Pour améliorer la situation, la Mission interministérielle de lutte contre la drogue et la toxicomanie doit être réellement interministérielle, ce qui n'est plus le cas : elle n'est plus qu'une émanation du ministère de l'intérieur et adopte une démarche purement idéologique en expliquant que des preuves scientifiques ne sont pas recevables. Nous nous trouvons dans la position de Galilée face à ceux qui ne voulaient pas entendre que la Terre était ronde.

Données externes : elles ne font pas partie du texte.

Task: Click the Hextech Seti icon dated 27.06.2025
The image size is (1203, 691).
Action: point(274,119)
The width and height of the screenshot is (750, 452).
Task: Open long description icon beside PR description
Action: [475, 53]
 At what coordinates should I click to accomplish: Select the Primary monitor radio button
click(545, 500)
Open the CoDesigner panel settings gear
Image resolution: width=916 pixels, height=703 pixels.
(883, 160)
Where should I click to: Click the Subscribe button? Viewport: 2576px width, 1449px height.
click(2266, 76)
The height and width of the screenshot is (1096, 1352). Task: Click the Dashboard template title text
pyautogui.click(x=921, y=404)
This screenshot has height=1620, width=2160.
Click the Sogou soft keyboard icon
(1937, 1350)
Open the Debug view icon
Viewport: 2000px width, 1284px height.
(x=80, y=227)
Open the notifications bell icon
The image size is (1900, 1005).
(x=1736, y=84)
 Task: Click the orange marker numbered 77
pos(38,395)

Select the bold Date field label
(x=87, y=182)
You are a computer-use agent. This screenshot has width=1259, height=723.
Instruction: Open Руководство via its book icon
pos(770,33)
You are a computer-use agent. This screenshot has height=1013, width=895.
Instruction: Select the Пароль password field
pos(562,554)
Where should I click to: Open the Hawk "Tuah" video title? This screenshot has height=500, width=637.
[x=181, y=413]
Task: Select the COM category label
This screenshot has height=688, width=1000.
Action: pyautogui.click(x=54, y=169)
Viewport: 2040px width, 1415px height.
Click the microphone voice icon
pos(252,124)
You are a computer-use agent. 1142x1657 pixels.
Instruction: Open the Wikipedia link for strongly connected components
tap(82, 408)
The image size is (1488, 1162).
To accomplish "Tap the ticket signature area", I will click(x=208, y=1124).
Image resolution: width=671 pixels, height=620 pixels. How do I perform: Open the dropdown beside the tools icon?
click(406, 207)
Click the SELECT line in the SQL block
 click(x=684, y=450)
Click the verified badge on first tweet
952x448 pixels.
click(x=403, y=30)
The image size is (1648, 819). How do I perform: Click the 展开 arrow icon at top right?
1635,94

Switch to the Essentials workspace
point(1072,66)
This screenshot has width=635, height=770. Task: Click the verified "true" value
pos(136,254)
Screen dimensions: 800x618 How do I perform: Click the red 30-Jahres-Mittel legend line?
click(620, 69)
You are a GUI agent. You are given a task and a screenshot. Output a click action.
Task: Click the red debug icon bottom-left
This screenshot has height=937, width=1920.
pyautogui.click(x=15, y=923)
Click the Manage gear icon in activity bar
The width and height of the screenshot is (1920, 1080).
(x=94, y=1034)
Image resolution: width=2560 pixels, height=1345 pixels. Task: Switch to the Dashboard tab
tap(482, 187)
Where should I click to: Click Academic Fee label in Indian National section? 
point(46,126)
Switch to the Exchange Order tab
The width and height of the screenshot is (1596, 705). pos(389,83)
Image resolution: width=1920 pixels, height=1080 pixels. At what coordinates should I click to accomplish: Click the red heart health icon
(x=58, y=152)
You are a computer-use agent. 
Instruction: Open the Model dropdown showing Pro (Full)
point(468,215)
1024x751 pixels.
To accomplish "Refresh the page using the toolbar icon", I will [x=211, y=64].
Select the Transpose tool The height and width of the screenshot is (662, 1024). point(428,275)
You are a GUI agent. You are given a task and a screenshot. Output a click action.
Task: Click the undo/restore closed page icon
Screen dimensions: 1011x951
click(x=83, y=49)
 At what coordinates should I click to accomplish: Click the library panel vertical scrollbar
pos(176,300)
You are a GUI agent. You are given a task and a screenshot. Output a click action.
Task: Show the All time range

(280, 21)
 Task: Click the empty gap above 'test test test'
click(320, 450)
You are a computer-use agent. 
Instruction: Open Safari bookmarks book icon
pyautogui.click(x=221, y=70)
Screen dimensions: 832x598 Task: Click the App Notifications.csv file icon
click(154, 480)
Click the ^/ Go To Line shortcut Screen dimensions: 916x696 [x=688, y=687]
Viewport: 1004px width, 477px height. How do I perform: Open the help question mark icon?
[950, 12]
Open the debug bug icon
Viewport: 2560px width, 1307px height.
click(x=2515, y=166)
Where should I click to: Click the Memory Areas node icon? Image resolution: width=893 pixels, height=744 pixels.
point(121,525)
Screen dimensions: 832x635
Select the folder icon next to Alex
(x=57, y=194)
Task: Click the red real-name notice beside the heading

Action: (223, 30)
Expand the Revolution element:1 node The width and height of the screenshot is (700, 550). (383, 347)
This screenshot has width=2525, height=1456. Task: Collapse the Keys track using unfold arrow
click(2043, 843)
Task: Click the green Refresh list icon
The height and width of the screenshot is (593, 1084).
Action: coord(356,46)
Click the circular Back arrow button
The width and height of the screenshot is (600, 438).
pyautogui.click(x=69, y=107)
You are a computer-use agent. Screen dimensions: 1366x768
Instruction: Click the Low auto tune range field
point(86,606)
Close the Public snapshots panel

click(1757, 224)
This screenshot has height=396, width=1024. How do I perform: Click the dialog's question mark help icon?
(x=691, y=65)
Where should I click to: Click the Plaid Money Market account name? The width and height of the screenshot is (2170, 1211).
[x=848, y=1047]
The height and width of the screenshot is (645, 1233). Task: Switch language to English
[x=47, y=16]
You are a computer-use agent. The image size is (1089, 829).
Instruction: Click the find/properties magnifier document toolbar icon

En refusant les conclusions d'une centaine de publications parues dans des revues à comité de lecture, on sort du rationnel.

Il faut enfin, pour aborder ces questions, le même courage politique que dans les années 1990. Ce courage n'est la propriété ni de la droite, ni de la gauche. Ainsi, à Marseille, l'une des premières villes à avoir mis en place, contre l'avis général, des programmes d'échange de seringues et où des élus municipaux ont conduit un important travail de terrain pour convaincre les comités d'intérêt de quartier, c'est aujourd'hui la population qui téléphone à la mairie pour lui signaler qu'un distributeur de seringues est en panne. Il ne faut pas prendre les gens pour plus bêtes qu'ils ne sont. On peut, quels que soient ses a priori, éduquer la population.